How should AI Governance be measured?


However, in addition to assigning responsibilities, you also need to be able to measure AI governance. As the old saying goes, "What you can't measure, you can't manage." Most coverage of AI governance skirts the issue of measurement, with mentions in documents such as Singapore’s “Model Artificial Intelligence Governance Framework." But even here, there are no specific recommended measures of AI Governance. Lack of these measures – of facts – will be a weakness in any organization because these cannot be transferred to and incorporated into processes, systems, and platforms. Deploying AI governance as an element of a software environment will become critical for all organizations.


The question becomes which measures are relevant. The answer to that requires an organization to first be clear on the first two sections above. The definition of AI governance specific to the organization, and secondly, who in the organization is accountable and what are they responsible for. Some measures or metrics for AI governance will become standard for all organizations either through regulation or through market forces. Also, organizations need to consider other measures that will support their strategic direction as well as how the company runs on a day by day basis. Some of the facts and data-driven KPIs organizations should consider are:

  • Data: Measures for the lineage of the data or the provenance of the data.
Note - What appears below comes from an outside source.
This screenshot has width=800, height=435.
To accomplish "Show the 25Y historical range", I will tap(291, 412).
As well as measures around the quality of the data

  • Security: Data feeds around the security of the models and their usage. Allowing for an understanding of tampering or improper usage of the AI environments. Ultimately some of this can be subsumed in future blockchain versions of AI environments

  • Cost/Value: Ideally, there should be KPIs for the cost of data or even the value created by the data and the algorithm.

  • Bias: KPIs that can show selection bias or measurement bias are required. What is certain is that organizations need to monitor bias through direct or derived data continuously. Furthermore, it will also be possible to create KPIs that measure or at least approximate information on ethics.
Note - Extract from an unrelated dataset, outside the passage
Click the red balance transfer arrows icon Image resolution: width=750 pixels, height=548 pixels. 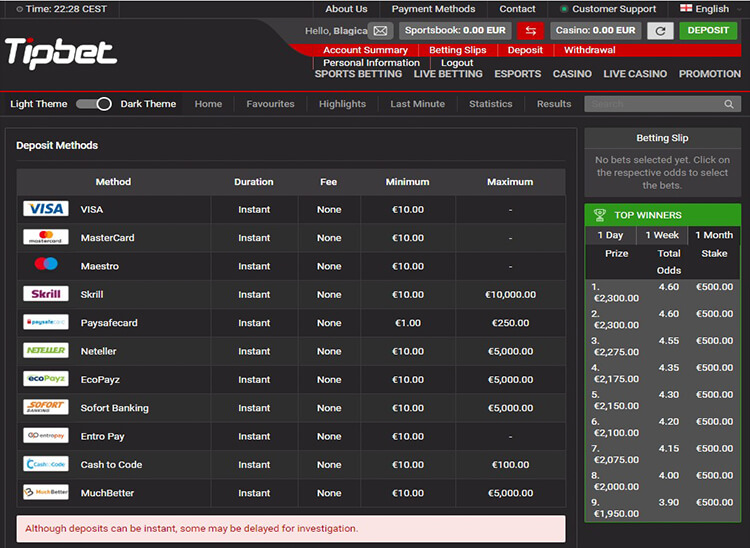pyautogui.click(x=530, y=31)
  • Accountability: Clarity of responsibility and thereby involvement of individuals, when they used the systems and for what decisions.

  • Audit: Continuous collection of data, that in aggregate could form the basis for audit trails and review of the system periodically. Thus, paving the way for third parties, such as audit firms or the software platform itself, to perform audits continuously.

  • Time: Measures of time should be part of all the KPIs, allowing for a better understanding of impact over time.

There are many other measures or KPIs for organizations to consider. Critical is that they consider implementing this now and committing to nurturing and evolving the measurement environment. And then last start to build this into the software. AI governance should be part of all AI and machine learning environments.


Organizational AI Governance now!


It is paramount that CEOs take responsibility for creating their organization’s AI governance charter. And that part of that effort includes assigning accountability and creating measures or KPIs for the organization. Without a holistic approach to AI governance, AI will fail in your organization.